The significance and vitality of James Joyce’s literary legacy comes to life in the copious production of artistic and scholarly works that have been published on his oeuvre in the last decade and all over the world. Scholar Margot Norris states that the value of Joyce’s work “lies in its enormous efforts to enrich our concept of the human” (The Value of James Joyce 6), as well as in the author’s curious ability to fascinate both high-brow academics and common readers. While Joyce’s aesthetic sophistication manifests itself in the intricacies of his prose, there exists in his writings a strong sense of the popular and the quotidian, which “gives so much of the writing the spirit of ordinary speech” (4). Norris also speaks of a cosmopolitan Joyce whose cultural horizon was expanded by his experience of exile during most of his adult life. It is precisely this cosmopolitism, this exceptional interweaving of the universal and the particular that has kindled the allure of his writings in many cultural climes. The Irish author’s outstanding contributions to world aesthetics have proved to hold special sway in Latin America’s multicultural contexts. From the first Spanish-language reviews of Joyce’s writings—published by the Argentine Jorge Luis Borges in 1924— to the 2021 essay Zona ciega—where the Chilean writer Lina Meruane addresses Joyce’s struggle with visual impairment—, the Irish author’s work has undergone continuing processes of (re)appropriation, reception, and translation that resoundingly speak of its wide-reaching appeal and global relevance.

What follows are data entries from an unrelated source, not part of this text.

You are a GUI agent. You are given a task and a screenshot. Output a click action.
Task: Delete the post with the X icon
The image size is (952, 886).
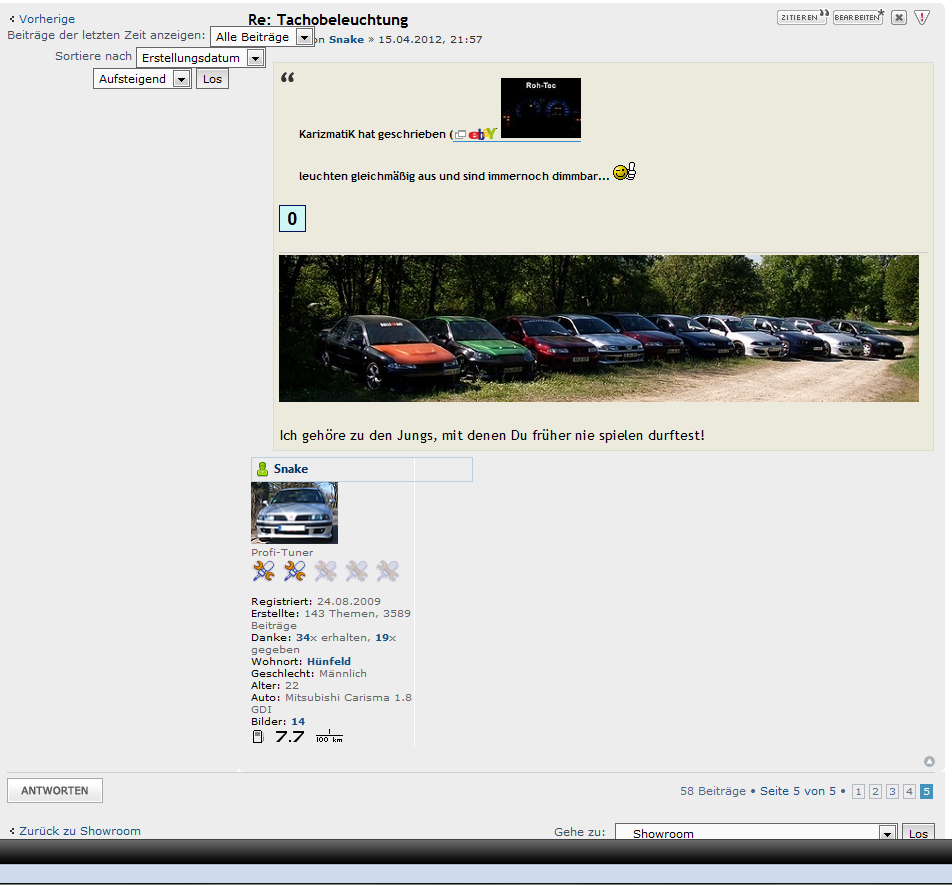pos(899,17)
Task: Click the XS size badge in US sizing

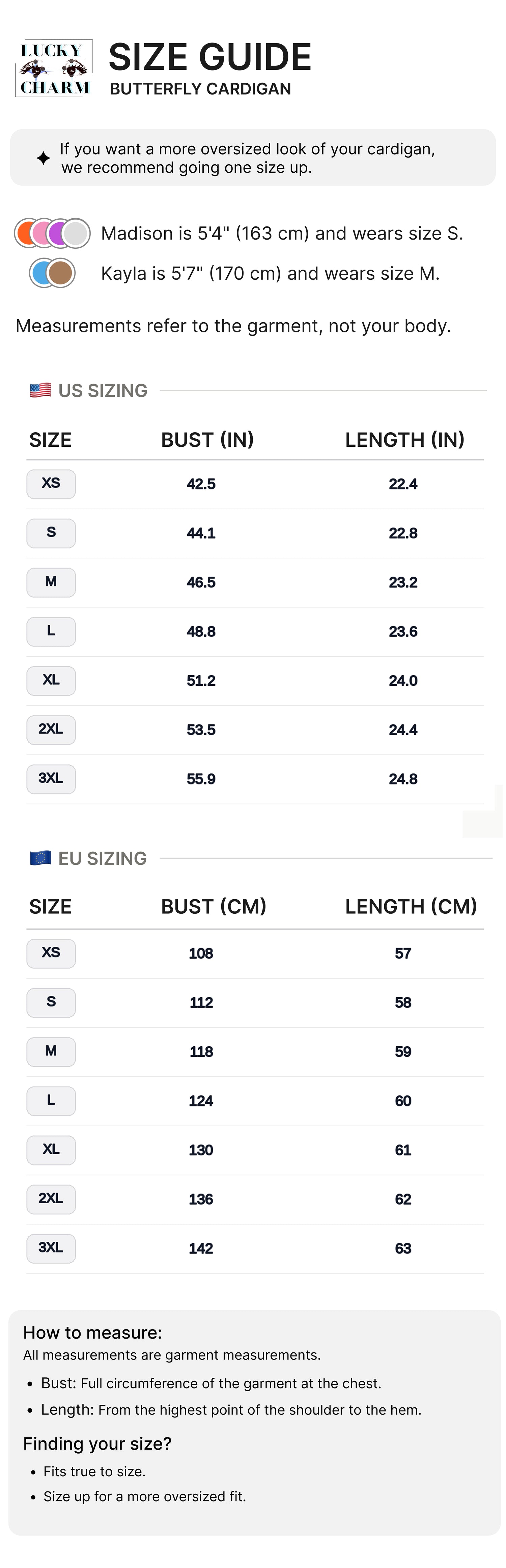Action: point(51,484)
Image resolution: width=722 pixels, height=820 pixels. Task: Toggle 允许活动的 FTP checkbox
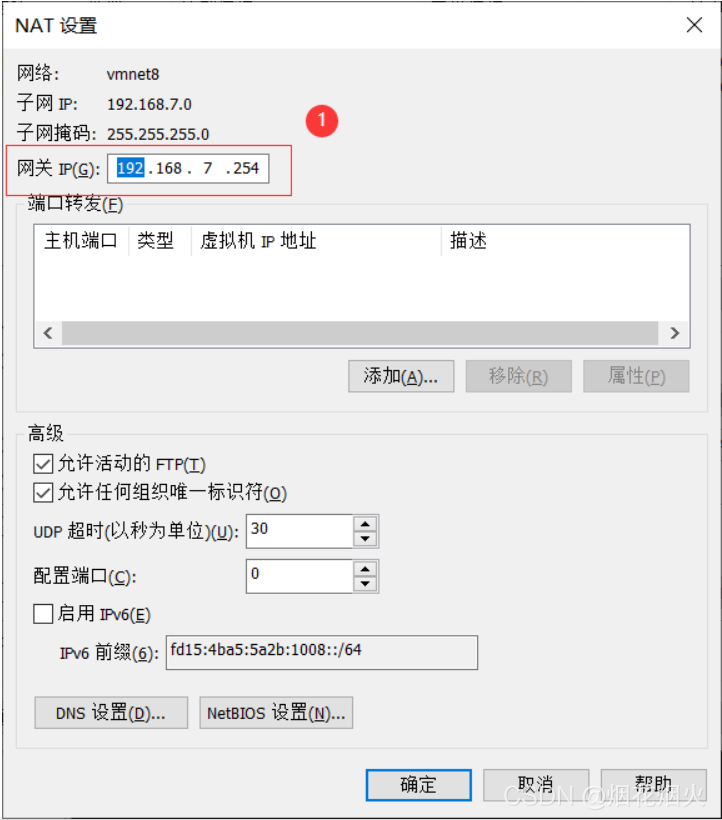[43, 464]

Jointly organised by The National and Autonomous University of Mexico (UNAM) and The Irish Embassy in Mexico, “Joyce in Latin America”: 2021 International Conference is a two-day assemblage of artists, scholars, students and readers who attempt to explore the varied ways in which Joyce’s writings have informed previous and ongoing creative projects, new trans-oceanic conversations among contemporary artists. This international conference is indeed an invitation to expand and enrich the multidirectional exchanges occurring among the thriving cultures of Ireland and the Americas.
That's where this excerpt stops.